Berdasarkan hadist tersebut, berarti ada tiga kewajiban orang tua pada anaknya, yaitu :


  1. Memberi nama yang baik, karena nama adalah do'a. Dan berkenaan dengan nama Rasulullah   saw bersabda, "Sesungguhnya kamu sekalian akan dipanggil pada hari kiamat dengan nama-nama kamu sekalian, maka perbaguslah nama kalian." (HR.Abu Dawud)
  2. Mendidiknya dengan Al-Qur'an, ini berat lhooo. Meski ketaqwaan dan kesalehan pribadi belumlah memadai, sebagai orang tua harus bisa mendidik anak-anaknya untuk bisa paham, mengenal, bahkan mencintai agamanya. Ingat kan sabda Rasulullah yang satu ini, "Setiap bayi itu dilahirkan dalam keadaan fitrah (tauhid, iman). Orang tuanyalah yang (potensial) menjadikannya Yahudi, Nasrani, atau Majusi.” Orang tua adalah faktor penting dalam penentuan kesalihan maupun kebejatan anak-anak *lapkeringet.

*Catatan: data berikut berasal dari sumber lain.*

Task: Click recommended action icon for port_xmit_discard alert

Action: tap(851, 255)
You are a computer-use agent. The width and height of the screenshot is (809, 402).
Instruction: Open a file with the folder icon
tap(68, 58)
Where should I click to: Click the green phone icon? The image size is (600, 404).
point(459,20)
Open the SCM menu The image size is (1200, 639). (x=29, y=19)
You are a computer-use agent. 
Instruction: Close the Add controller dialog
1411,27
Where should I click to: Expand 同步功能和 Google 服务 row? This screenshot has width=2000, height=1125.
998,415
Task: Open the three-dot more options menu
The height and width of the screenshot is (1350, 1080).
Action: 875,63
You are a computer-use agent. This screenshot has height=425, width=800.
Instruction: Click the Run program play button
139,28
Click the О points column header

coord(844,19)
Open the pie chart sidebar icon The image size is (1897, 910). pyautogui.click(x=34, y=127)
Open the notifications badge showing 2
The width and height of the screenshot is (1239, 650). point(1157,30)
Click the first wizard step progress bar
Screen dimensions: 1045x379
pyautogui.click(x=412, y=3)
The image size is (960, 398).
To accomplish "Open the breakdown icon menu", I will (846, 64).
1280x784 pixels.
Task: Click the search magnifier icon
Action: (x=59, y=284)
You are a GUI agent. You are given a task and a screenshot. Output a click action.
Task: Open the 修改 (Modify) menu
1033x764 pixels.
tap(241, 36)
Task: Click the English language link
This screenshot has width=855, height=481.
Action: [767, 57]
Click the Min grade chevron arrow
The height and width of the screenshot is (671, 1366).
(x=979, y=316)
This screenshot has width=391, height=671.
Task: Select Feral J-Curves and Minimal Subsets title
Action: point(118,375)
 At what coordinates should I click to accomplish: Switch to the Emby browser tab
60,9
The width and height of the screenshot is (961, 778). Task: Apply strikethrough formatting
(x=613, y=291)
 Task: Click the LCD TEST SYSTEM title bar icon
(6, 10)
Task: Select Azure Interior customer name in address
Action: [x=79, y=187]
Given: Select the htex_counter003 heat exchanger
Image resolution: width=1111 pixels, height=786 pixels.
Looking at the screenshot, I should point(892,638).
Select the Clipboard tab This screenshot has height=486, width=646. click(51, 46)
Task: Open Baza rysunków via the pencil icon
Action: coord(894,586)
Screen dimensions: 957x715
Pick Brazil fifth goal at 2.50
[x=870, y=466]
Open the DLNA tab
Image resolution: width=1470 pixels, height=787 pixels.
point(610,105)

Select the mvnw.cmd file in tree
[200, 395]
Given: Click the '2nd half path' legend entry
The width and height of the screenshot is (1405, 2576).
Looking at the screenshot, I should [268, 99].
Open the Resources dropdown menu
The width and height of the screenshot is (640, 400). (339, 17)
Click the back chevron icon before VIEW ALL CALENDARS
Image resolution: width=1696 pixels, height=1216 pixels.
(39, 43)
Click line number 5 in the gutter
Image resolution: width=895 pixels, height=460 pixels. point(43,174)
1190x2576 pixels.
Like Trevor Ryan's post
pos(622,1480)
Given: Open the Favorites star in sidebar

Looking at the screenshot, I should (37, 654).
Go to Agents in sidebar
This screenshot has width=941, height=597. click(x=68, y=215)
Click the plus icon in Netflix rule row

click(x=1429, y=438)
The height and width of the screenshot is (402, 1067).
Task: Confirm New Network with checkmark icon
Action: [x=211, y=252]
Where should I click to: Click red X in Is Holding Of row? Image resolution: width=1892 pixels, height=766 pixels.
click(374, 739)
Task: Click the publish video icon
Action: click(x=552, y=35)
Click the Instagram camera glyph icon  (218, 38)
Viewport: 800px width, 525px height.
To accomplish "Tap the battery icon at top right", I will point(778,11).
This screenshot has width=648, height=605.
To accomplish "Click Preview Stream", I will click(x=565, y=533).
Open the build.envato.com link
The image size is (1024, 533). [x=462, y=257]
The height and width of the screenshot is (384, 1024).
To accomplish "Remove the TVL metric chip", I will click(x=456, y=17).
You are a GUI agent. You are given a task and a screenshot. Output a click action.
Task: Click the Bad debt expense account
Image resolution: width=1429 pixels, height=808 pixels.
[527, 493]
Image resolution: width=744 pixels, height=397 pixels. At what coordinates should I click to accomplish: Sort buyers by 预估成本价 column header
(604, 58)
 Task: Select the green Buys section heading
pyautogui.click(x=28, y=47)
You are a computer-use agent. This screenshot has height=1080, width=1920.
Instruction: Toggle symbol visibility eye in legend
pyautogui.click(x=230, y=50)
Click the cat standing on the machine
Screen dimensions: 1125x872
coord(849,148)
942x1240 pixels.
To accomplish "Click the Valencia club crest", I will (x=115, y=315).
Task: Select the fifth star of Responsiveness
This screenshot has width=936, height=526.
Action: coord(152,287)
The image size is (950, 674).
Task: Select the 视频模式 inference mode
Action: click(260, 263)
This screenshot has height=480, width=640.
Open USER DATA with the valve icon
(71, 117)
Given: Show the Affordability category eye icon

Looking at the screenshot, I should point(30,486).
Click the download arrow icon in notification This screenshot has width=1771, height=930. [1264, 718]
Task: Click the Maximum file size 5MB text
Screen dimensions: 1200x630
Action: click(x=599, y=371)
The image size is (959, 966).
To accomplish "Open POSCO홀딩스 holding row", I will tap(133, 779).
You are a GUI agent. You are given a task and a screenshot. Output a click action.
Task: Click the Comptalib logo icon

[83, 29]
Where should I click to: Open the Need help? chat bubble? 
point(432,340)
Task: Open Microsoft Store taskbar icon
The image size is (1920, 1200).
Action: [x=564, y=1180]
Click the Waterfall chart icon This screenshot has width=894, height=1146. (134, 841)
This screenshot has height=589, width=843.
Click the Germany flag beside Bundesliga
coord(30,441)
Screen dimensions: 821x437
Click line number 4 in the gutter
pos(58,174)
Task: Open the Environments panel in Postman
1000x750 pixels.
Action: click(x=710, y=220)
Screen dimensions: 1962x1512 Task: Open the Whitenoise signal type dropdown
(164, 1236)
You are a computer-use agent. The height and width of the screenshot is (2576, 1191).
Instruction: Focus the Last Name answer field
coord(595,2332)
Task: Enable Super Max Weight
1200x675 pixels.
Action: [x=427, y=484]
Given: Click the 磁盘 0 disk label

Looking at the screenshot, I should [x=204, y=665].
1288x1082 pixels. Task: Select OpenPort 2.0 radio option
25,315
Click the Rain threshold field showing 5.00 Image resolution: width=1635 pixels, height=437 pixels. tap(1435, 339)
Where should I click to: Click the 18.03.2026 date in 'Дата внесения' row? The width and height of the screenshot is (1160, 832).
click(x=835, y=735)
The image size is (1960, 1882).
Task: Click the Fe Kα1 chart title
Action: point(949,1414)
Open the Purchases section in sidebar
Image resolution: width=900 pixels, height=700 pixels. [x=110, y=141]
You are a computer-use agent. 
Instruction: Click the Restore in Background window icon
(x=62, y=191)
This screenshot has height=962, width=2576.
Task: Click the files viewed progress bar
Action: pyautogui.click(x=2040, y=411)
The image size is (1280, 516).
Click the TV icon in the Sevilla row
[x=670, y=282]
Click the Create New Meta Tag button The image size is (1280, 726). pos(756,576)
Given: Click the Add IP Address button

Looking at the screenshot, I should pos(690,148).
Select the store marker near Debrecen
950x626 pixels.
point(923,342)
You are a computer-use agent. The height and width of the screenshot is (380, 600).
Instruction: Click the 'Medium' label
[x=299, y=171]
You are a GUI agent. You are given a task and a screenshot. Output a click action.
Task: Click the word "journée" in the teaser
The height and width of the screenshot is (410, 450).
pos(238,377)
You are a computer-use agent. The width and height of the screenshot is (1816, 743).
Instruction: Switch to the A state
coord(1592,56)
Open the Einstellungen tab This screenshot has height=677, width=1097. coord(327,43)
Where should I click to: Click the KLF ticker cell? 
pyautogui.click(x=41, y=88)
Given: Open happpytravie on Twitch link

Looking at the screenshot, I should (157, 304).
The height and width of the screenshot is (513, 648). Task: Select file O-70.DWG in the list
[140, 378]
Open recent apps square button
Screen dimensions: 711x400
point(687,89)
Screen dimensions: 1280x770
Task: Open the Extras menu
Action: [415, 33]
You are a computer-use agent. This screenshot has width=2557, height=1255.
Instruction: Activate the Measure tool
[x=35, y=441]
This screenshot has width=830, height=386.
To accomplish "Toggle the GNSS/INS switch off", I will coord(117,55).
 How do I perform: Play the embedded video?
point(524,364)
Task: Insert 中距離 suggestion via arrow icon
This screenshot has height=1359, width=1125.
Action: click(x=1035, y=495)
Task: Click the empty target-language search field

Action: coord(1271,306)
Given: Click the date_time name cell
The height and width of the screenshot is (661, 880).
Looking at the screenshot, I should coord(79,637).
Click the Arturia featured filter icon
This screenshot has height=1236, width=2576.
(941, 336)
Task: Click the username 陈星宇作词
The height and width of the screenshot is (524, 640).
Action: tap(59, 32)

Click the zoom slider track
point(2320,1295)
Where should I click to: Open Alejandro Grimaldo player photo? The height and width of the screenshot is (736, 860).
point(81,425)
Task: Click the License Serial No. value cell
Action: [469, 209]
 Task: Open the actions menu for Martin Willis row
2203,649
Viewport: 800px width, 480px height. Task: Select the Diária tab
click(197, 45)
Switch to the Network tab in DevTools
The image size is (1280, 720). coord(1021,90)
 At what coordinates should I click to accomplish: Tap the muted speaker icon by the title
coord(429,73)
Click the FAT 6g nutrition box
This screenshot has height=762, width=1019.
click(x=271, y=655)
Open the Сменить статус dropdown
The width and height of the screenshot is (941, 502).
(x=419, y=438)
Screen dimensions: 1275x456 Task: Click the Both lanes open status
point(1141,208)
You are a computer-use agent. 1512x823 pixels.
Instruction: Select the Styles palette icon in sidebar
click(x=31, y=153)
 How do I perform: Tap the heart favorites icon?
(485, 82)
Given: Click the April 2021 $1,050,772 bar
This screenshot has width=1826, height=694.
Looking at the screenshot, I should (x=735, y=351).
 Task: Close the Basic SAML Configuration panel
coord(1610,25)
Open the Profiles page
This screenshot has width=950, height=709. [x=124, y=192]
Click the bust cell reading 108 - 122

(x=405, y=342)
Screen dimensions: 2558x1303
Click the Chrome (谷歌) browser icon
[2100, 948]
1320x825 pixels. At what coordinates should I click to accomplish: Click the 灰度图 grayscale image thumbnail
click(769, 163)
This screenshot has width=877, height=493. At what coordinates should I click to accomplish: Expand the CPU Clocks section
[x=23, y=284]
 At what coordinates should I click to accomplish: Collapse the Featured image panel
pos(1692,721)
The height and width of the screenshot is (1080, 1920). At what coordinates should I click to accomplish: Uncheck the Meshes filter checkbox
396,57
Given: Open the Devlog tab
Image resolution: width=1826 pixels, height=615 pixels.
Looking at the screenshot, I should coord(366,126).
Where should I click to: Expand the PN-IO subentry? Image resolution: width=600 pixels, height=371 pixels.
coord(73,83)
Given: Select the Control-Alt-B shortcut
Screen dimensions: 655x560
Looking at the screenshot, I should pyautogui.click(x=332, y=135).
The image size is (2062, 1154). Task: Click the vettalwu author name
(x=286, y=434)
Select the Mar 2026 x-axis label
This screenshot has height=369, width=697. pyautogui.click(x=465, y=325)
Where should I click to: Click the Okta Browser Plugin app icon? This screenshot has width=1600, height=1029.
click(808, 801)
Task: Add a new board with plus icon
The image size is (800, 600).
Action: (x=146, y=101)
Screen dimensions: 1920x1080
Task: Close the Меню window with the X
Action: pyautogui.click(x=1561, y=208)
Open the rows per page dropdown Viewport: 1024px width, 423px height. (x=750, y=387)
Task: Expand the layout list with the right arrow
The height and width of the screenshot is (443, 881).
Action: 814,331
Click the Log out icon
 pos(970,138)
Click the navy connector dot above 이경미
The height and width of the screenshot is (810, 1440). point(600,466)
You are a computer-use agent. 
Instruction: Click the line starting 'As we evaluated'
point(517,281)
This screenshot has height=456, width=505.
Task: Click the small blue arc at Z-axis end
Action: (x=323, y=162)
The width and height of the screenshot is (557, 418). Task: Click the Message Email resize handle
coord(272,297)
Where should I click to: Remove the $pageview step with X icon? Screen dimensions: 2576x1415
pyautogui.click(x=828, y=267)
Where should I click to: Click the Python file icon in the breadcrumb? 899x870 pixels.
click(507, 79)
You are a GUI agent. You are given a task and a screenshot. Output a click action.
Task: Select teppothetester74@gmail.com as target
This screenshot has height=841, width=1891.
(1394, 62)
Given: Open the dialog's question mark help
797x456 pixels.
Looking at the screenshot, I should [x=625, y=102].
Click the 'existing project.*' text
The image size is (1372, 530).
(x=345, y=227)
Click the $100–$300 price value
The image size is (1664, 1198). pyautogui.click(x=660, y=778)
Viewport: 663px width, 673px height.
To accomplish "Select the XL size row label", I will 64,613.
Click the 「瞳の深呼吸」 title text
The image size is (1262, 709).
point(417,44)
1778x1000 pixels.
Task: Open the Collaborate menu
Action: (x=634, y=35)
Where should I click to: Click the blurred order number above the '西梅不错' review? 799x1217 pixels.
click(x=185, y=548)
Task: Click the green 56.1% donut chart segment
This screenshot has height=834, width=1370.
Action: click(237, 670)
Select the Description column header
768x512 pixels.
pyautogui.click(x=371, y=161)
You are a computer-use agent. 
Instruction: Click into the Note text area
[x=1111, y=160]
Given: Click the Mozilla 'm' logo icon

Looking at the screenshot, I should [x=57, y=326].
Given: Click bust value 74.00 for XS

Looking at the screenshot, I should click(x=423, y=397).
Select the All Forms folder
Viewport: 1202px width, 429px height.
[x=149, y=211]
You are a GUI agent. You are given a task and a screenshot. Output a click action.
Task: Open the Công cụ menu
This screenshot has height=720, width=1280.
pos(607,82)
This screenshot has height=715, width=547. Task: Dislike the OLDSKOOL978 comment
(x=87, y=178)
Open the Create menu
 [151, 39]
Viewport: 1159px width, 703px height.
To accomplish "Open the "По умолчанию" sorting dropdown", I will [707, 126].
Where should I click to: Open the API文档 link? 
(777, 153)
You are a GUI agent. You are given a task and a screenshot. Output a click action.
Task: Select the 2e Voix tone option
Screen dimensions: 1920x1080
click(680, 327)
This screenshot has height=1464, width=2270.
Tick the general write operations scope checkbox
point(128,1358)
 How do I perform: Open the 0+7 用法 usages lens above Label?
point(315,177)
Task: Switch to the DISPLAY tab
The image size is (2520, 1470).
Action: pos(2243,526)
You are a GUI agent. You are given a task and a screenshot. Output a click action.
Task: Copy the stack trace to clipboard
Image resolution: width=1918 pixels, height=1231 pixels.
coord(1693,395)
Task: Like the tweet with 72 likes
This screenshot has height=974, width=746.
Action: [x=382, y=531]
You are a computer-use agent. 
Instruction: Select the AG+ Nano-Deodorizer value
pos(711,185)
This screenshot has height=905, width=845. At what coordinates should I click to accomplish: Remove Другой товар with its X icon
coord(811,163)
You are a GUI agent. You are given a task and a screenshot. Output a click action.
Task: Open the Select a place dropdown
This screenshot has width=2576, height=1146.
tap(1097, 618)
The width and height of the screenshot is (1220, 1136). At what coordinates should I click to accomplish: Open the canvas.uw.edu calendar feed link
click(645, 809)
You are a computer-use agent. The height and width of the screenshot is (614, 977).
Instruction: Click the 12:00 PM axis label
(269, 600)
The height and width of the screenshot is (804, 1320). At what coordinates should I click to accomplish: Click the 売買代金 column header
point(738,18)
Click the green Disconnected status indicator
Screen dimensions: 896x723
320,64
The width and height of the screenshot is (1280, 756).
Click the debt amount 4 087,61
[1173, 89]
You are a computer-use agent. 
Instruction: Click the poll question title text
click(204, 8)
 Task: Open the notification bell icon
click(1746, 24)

  3. Menikahkannya bila sudah memasuki usia siap nikah. Apalagi di jaman sekarang, zina ada di mana-mana bahkan dianggap biasa. Membayangkan 10 atau 15 tahun lagi, kedua anak perempuanku sudah menjadi gadis, huuff terbayang ketar-ketirnya menjadi orang tua.Semoga mereka bisa jadi anak sholehah kelak dan dipermudah jodohnya, bisa dapet laki-laki sholeh juga, amiin. Tentang hal ini sesuai dengan firmanNya  "Kawinkanlah anak-anak kamu (yang belum kawin) dan orang-orang yang sudah waktunya kawin dari hamba-hambamu yang laki-laki ataupun yang perempuan. Jika mereka itu orang-orang yang tidak mampu, maka Allah akan memberikan kekayaan kepada mereka dari anugerah-Nya." (QS. An-Nur:32) dan juga sabda Rasulullah "Ada tiga perkara yang tidak boleh dilambatkan, yaitu: shalat, apabila tiba waktunya, jenazah apabila sudah datang dan ketiga, seorang perempuan apabila sudah memperoleh (jodohnya) yang cocok." (HR. Tirmidzi). Menandakan bahwa sebaiknya kita tidak kuatir tentang rejeki karena Allah akan mempermudahnya seiring dengan ikhtiar yang dilakukan dan lebih baik kita mengutamakan keselamatan iman. Maksudnya ya...nikah usia muda ga apa-apa laah daripada...daripada....*inget buku Kupinang Kau Dengan Hamdalah
Apakah hanya itu saja kewajiban-kewajibannya? Ternyata tidak, masih banyak, dan yang ingin kutekankan dalam memoarku *biaringet* ini adalah perihal keteladanan orang tua dan bagaimana mendidik anak tanpa kemarahan. Dua hal yang menjadi ganjalan terbesarku kini dalam mendidik ketiga buah hatiku. InsyaAllah nanti akan kutulis lebih lanjut, ingin lebih banyak membaca dan belajar, ingin misua juga bisa membaca tulisanku ini nantinya, ingin agar ini bisa bermanfaat.